にもかかわらず読誦は四十九日間続けられる。この検証不可能性こそが、実はこの儀礼の本質なのではないか、と思う。効果が測定できないからこそ、読む側は「足りているだろうか」と考え続け、通い続ける。祈りに効果測定を持ち込んだ瞬間に祈りが死ぬ、というのはよく言われる話だ。ただ、この経典はその原理をきわめて長期にわたる実務プログラムとして制度化している。
日本の四十九日、初七日から七七日までの中陰法要も同じ骨格を持っている。東アジアの仏教文化圏が独立に似た解を出しているのは示唆的だ。人間は、大切な誰かを失ったあと、何もしない七週間には耐えられないらしい。最後に、この本の描く恐怖の質について触れておきたい。忿怒尊のパートは血と炎と咆哮に満ちていて、字面だけ見れば完全にホラーである。
だが読者の感想を追っていくと、みんなが本当に怖がっているのは化け物ではない。「それはお前だ」と告げられることだった。ここに、この経典の思想的な鋭さがある。外に敵がいるなら戦うか逃げるかできる。だが恐怖の発生源が自分の内側であるなら、逃げ場は原理的に存在しない。

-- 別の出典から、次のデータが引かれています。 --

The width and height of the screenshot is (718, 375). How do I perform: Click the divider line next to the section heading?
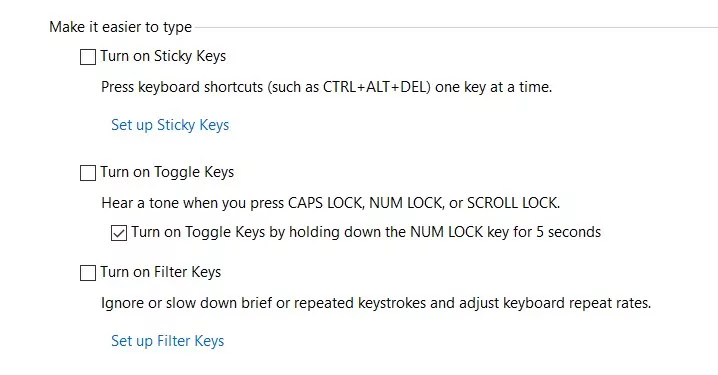click(x=457, y=27)
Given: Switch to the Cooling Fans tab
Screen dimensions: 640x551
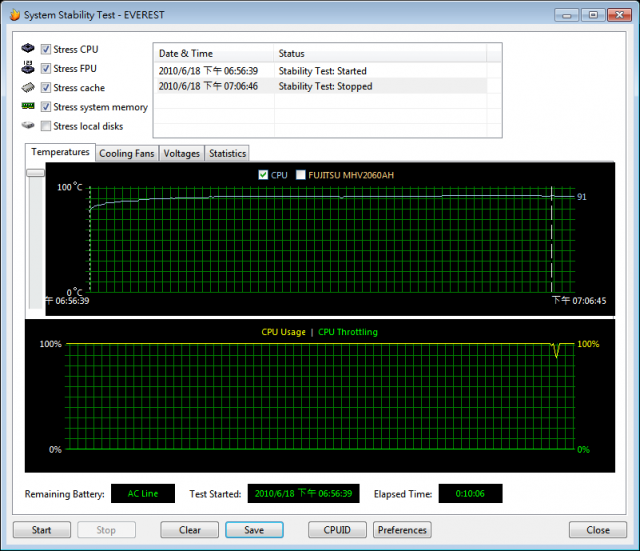Looking at the screenshot, I should [127, 153].
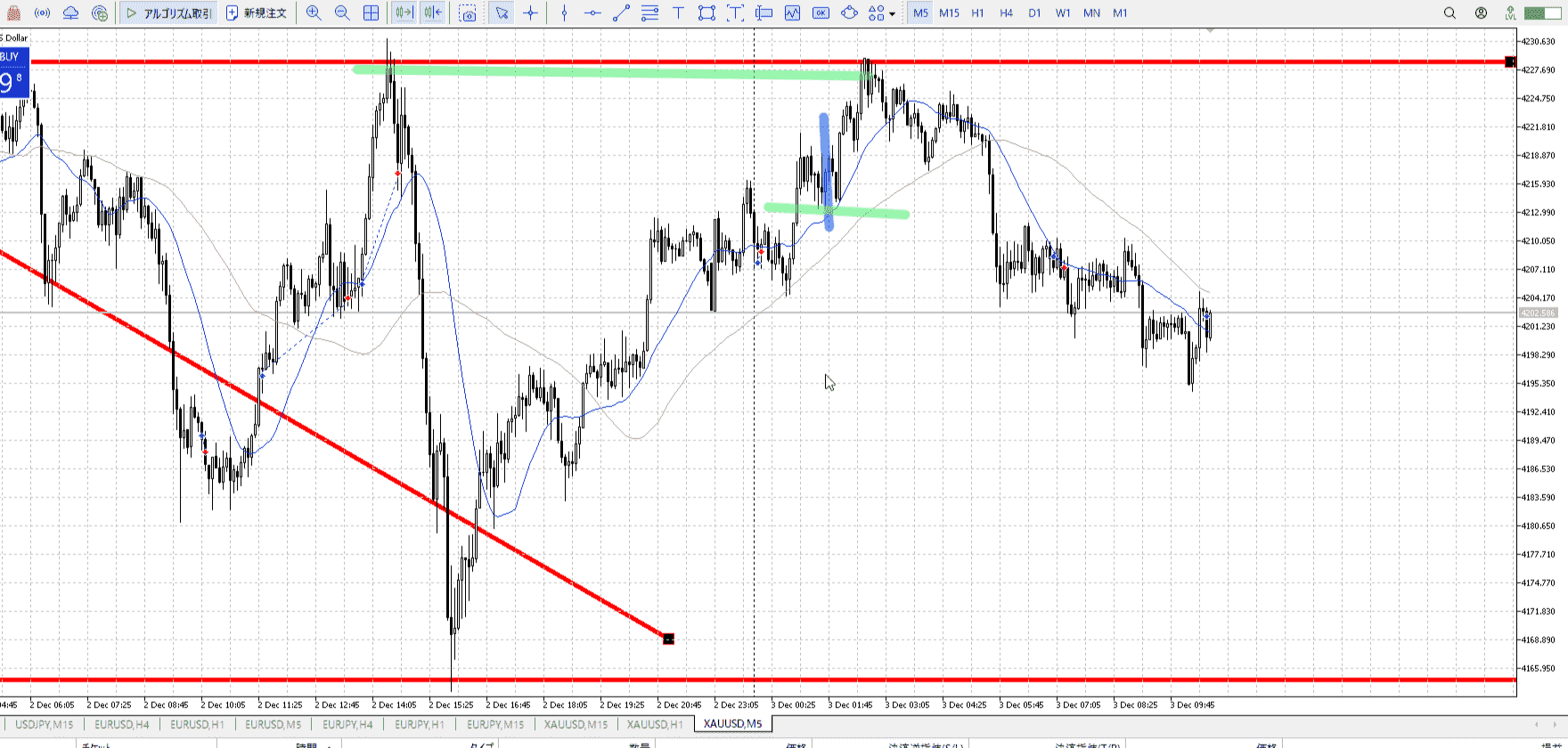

逃げ場がないと理解した瞬間だけ、人は「戦う/逃げる」以外の第三の態度、つまり「見る」に移行できる。経典が四十九日かけて教えようとしているのは、たぶんこの一点に尽きる。光を見ろ、恐れるな、それは汝自身だ。この三行を、姿を変えながら何十回も繰り返す。だからこの本は退屈なのだし、だからこの本は効くのだと思う。
読み終わったとき残るのは死後世界の地図ではなく、目の前の何かを幻と見抜く練習の記憶のほうだ。生きているうちに何度でも使える。そう思うと、原題の「聞くことによる解脱」という言葉が、ようやく素直に腑に落ちる。